The expected output is each entry, given again exactly.

Collected data entries
*****
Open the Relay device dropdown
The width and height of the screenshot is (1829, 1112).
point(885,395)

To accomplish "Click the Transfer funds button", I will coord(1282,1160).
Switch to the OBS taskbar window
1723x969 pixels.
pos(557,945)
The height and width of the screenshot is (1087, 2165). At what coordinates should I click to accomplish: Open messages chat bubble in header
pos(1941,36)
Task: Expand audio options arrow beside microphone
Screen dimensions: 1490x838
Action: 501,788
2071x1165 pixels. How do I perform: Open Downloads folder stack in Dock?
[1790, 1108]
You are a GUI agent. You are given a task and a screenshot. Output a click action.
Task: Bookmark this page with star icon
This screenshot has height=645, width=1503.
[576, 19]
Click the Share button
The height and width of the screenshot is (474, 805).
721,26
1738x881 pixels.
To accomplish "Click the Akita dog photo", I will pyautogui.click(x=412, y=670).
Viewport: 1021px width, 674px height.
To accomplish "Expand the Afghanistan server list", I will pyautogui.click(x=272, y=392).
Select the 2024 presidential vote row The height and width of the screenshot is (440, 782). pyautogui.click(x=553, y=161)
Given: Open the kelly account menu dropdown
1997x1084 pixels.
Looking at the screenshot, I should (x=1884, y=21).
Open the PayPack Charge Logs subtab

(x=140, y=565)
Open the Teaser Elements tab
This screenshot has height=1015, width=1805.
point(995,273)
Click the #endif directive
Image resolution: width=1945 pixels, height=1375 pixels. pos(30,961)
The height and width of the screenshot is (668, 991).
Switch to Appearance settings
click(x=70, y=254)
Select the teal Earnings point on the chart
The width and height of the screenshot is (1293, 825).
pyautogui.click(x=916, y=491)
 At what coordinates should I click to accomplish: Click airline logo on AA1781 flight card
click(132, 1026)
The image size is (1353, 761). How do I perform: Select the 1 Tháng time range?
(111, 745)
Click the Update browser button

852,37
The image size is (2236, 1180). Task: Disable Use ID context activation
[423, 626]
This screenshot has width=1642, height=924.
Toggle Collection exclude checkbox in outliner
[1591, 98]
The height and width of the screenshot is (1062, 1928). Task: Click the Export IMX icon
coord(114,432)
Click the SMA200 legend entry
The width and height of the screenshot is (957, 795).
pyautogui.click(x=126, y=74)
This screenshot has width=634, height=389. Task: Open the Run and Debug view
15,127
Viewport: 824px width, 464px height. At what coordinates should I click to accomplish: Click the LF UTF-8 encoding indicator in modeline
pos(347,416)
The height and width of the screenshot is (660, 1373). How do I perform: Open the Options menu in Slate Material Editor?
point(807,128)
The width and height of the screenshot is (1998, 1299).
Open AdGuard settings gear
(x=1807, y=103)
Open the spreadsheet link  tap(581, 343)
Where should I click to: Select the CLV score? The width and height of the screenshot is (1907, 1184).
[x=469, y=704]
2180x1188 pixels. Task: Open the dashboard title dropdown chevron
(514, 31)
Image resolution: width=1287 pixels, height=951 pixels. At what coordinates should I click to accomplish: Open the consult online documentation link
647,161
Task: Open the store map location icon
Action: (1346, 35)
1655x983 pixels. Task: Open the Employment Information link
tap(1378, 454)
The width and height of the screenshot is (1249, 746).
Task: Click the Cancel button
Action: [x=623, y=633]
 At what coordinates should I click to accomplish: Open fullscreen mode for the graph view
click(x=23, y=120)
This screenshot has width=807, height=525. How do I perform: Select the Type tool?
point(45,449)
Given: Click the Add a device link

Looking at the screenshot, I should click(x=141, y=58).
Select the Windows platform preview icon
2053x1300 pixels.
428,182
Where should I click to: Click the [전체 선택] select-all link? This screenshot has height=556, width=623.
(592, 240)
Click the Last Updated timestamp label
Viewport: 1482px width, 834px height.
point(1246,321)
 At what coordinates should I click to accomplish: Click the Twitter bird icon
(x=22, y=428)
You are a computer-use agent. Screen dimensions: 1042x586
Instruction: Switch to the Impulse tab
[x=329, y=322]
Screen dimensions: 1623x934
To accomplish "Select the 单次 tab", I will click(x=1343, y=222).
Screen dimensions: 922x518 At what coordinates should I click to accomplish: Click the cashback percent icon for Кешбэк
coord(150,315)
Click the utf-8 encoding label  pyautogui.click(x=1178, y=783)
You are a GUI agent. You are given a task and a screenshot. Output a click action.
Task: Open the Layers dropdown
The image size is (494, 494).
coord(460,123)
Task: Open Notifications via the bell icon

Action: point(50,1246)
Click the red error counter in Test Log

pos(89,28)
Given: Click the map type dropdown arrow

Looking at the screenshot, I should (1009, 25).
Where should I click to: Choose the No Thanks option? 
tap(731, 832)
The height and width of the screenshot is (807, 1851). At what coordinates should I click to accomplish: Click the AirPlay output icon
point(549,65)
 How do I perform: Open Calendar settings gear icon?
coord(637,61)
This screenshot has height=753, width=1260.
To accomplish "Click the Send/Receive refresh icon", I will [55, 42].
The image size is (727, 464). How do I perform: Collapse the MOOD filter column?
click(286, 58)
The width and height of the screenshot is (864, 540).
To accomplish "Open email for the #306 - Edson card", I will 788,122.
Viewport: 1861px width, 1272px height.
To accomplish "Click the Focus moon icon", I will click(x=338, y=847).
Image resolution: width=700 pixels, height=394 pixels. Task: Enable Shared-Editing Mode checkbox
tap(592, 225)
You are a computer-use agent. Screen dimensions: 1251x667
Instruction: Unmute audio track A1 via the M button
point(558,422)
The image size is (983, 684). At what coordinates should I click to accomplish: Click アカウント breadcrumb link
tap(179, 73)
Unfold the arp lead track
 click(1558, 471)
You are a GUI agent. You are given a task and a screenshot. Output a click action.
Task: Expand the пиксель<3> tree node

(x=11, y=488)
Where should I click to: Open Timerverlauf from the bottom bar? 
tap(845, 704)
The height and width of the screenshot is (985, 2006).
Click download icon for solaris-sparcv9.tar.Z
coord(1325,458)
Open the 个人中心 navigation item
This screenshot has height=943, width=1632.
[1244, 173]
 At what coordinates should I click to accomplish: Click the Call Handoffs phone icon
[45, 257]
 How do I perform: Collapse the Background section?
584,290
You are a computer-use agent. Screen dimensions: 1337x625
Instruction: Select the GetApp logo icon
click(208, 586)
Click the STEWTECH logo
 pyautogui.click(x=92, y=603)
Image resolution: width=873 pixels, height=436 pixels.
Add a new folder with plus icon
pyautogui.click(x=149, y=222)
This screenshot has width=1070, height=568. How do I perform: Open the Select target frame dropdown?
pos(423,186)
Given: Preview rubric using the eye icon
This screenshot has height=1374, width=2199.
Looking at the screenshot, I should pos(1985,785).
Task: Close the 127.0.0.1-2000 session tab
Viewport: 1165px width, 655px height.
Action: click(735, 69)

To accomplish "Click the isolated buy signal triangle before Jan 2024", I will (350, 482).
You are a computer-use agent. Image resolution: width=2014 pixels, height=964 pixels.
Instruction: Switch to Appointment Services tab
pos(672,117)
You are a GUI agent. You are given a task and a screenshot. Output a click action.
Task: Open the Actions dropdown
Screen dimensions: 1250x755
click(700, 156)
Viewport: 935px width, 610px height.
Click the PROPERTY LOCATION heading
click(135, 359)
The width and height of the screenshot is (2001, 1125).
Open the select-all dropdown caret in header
*****
▶ [Solution to this task]
Open the Relay device dropdown
The width and height of the screenshot is (1829, 1112).
point(885,395)

To accomplish "Click the Transfer funds button", I will coord(1282,1160).
Switch to the OBS taskbar window
1723x969 pixels.
pos(557,945)
The height and width of the screenshot is (1087, 2165). At what coordinates should I click to accomplish: Open messages chat bubble in header
pos(1941,36)
Task: Expand audio options arrow beside microphone
Screen dimensions: 1490x838
Action: 501,788
2071x1165 pixels. How do I perform: Open Downloads folder stack in Dock?
[1790, 1108]
You are a GUI agent. You are given a task and a screenshot. Output a click action.
Task: Bookmark this page with star icon
This screenshot has height=645, width=1503.
[576, 19]
Click the Share button
The height and width of the screenshot is (474, 805).
721,26
1738x881 pixels.
To accomplish "Click the Akita dog photo", I will pyautogui.click(x=412, y=670).
Viewport: 1021px width, 674px height.
To accomplish "Expand the Afghanistan server list", I will pyautogui.click(x=272, y=392).
Select the 2024 presidential vote row The height and width of the screenshot is (440, 782). pyautogui.click(x=553, y=161)
Given: Open the kelly account menu dropdown
1997x1084 pixels.
Looking at the screenshot, I should (x=1884, y=21).
Open the PayPack Charge Logs subtab

(x=140, y=565)
Open the Teaser Elements tab
This screenshot has height=1015, width=1805.
point(995,273)
Click the #endif directive
Image resolution: width=1945 pixels, height=1375 pixels. pos(30,961)
The height and width of the screenshot is (668, 991).
Switch to Appearance settings
click(x=70, y=254)
Select the teal Earnings point on the chart
The width and height of the screenshot is (1293, 825).
pyautogui.click(x=916, y=491)
 At what coordinates should I click to accomplish: Click airline logo on AA1781 flight card
click(132, 1026)
The image size is (1353, 761). How do I perform: Select the 1 Tháng time range?
(111, 745)
Click the Update browser button

852,37
The image size is (2236, 1180). Task: Disable Use ID context activation
[423, 626]
This screenshot has width=1642, height=924.
Toggle Collection exclude checkbox in outliner
[1591, 98]
The height and width of the screenshot is (1062, 1928). Task: Click the Export IMX icon
coord(114,432)
Click the SMA200 legend entry
The width and height of the screenshot is (957, 795).
pyautogui.click(x=126, y=74)
This screenshot has width=634, height=389. Task: Open the Run and Debug view
15,127
Viewport: 824px width, 464px height. At what coordinates should I click to accomplish: Click the LF UTF-8 encoding indicator in modeline
pos(347,416)
The height and width of the screenshot is (660, 1373). How do I perform: Open the Options menu in Slate Material Editor?
point(807,128)
The width and height of the screenshot is (1998, 1299).
Open AdGuard settings gear
(x=1807, y=103)
Open the spreadsheet link  tap(581, 343)
Where should I click to: Select the CLV score? The width and height of the screenshot is (1907, 1184).
[x=469, y=704]
2180x1188 pixels. Task: Open the dashboard title dropdown chevron
(514, 31)
Image resolution: width=1287 pixels, height=951 pixels. At what coordinates should I click to accomplish: Open the consult online documentation link
647,161
Task: Open the store map location icon
Action: (1346, 35)
1655x983 pixels. Task: Open the Employment Information link
tap(1378, 454)
The width and height of the screenshot is (1249, 746).
Task: Click the Cancel button
Action: [x=623, y=633]
 At what coordinates should I click to accomplish: Open fullscreen mode for the graph view
click(x=23, y=120)
This screenshot has width=807, height=525. How do I perform: Select the Type tool?
point(45,449)
Given: Click the Add a device link

Looking at the screenshot, I should click(x=141, y=58).
Select the Windows platform preview icon
2053x1300 pixels.
428,182
Where should I click to: Click the [전체 선택] select-all link? This screenshot has height=556, width=623.
(592, 240)
Click the Last Updated timestamp label
Viewport: 1482px width, 834px height.
point(1246,321)
 At what coordinates should I click to accomplish: Click the Twitter bird icon
(x=22, y=428)
You are a computer-use agent. Screen dimensions: 1042x586
Instruction: Switch to the Impulse tab
[x=329, y=322]
Screen dimensions: 1623x934
To accomplish "Select the 单次 tab", I will click(x=1343, y=222).
Screen dimensions: 922x518 At what coordinates should I click to accomplish: Click the cashback percent icon for Кешбэк
coord(150,315)
Click the utf-8 encoding label  pyautogui.click(x=1178, y=783)
You are a GUI agent. You are given a task and a screenshot. Output a click action.
Task: Open the Layers dropdown
The image size is (494, 494).
coord(460,123)
Task: Open Notifications via the bell icon

Action: point(50,1246)
Click the red error counter in Test Log

pos(89,28)
Given: Click the map type dropdown arrow

Looking at the screenshot, I should (1009, 25).
Where should I click to: Choose the No Thanks option? 
tap(731, 832)
The height and width of the screenshot is (807, 1851). At what coordinates should I click to accomplish: Click the AirPlay output icon
point(549,65)
 How do I perform: Open Calendar settings gear icon?
coord(637,61)
This screenshot has height=753, width=1260.
To accomplish "Click the Send/Receive refresh icon", I will [55, 42].
The image size is (727, 464). How do I perform: Collapse the MOOD filter column?
click(286, 58)
The width and height of the screenshot is (864, 540).
To accomplish "Open email for the #306 - Edson card", I will 788,122.
Viewport: 1861px width, 1272px height.
To accomplish "Click the Focus moon icon", I will click(x=338, y=847).
Image resolution: width=700 pixels, height=394 pixels. Task: Enable Shared-Editing Mode checkbox
tap(592, 225)
You are a computer-use agent. Screen dimensions: 1251x667
Instruction: Unmute audio track A1 via the M button
point(558,422)
The image size is (983, 684). At what coordinates should I click to accomplish: Click アカウント breadcrumb link
tap(179, 73)
Unfold the arp lead track
 click(1558, 471)
You are a GUI agent. You are given a task and a screenshot. Output a click action.
Task: Expand the пиксель<3> tree node

(x=11, y=488)
Where should I click to: Open Timerverlauf from the bottom bar? 
tap(845, 704)
The height and width of the screenshot is (985, 2006).
Click download icon for solaris-sparcv9.tar.Z
coord(1325,458)
Open the 个人中心 navigation item
This screenshot has height=943, width=1632.
[1244, 173]
 At what coordinates should I click to accomplish: Click the Call Handoffs phone icon
[45, 257]
 How do I perform: Collapse the Background section?
584,290
You are a computer-use agent. Screen dimensions: 1337x625
Instruction: Select the GetApp logo icon
click(208, 586)
Click the STEWTECH logo
 pyautogui.click(x=92, y=603)
Image resolution: width=873 pixels, height=436 pixels.
Add a new folder with plus icon
pyautogui.click(x=149, y=222)
This screenshot has width=1070, height=568. How do I perform: Open the Select target frame dropdown?
pos(423,186)
Given: Preview rubric using the eye icon
This screenshot has height=1374, width=2199.
Looking at the screenshot, I should pos(1985,785).
Task: Close the 127.0.0.1-2000 session tab
Viewport: 1165px width, 655px height.
Action: click(735, 69)

To accomplish "Click the isolated buy signal triangle before Jan 2024", I will (350, 482).
You are a computer-use agent. Image resolution: width=2014 pixels, height=964 pixels.
Instruction: Switch to Appointment Services tab
pos(672,117)
You are a GUI agent. You are given a task and a screenshot. Output a click action.
Task: Open the Actions dropdown
Screen dimensions: 1250x755
click(700, 156)
Viewport: 935px width, 610px height.
Click the PROPERTY LOCATION heading
click(135, 359)
The width and height of the screenshot is (2001, 1125).
Open the select-all dropdown caret in header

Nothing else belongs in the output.